Even though lipids used in making NLC are biodegradable we do not know safety profile of NLC delivered via inhalation, thus we evaluated NLC for its toxicity following anti-tumor activity. The WDR was used to assess lung edema and results showed that aerosolized Cxb-NLC has WDR < 6.5. Where, normal mice have a WDR in the range of 4 to 6.5 and in case of severe lung edema a value increases significantly (>6.5) (21,45,46). Hence, it appears that aerosolized Cxb-NLC did not cause any pulmonary edema. Non-significant difference was observed in the MPO activity in non-tumor bearing mice on treatment with blank-NLC and Cxb-NLC showing that the Cxb-NLC did not cause lung inflammation. The tumor bearing mice treated by the Cxb-NLC showed decrease in MPO activity, which may be due to the anti-inflammatory effect of Cxb.

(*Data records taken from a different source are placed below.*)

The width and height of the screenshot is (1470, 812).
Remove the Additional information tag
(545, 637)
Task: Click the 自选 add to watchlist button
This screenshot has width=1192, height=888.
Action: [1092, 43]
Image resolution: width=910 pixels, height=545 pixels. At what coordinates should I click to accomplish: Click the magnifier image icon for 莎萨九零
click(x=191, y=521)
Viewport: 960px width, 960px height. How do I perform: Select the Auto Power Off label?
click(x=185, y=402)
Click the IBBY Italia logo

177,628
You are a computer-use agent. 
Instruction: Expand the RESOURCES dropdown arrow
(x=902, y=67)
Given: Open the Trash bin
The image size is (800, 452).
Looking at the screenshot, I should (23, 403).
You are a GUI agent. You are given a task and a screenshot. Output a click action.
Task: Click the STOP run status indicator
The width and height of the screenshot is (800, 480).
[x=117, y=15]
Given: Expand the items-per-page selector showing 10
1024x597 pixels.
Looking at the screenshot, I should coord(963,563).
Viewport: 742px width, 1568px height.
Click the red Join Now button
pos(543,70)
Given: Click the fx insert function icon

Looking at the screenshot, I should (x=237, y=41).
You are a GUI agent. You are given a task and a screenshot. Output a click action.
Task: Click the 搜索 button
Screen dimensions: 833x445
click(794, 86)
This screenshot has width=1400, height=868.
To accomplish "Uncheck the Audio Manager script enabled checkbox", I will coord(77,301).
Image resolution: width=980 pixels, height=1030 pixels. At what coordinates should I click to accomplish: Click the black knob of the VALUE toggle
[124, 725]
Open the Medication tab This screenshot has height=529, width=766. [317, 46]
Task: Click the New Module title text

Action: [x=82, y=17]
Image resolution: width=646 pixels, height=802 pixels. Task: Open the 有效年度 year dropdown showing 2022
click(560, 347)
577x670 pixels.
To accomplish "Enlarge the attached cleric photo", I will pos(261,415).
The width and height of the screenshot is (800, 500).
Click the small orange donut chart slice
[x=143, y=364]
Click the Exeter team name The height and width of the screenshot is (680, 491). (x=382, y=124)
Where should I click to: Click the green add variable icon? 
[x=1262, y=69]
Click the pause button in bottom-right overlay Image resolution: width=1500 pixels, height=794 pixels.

These results show that pulmonary delivery Cxb-NLC and NLC are safe to use for localized delivery. In addition, the evaluation of lung tissues at the end of the study period demonstrated normal lung architecture, indicating no significant pulmonary impacts to following particle exposures.

CONCLUSION

In conclusion, this study shows the effectiveness of aerosolized Cxb-NLC + Doc therapy against a murine lung cancer model. The aerosolized Cxb-NLC showed significant inhibition of tumor growth as a result of increase in lung residence time. The therapeutic activity of Doc was improved by aerosolized Cxb-NLC through various mechanisms in lung cancer. Thus the use of aerosolized Cxb-NLC + Doc therapy may be a promising remedial stratagem for the treatment for lung cancer that allows use of reduced dose resulting in fewer side effects.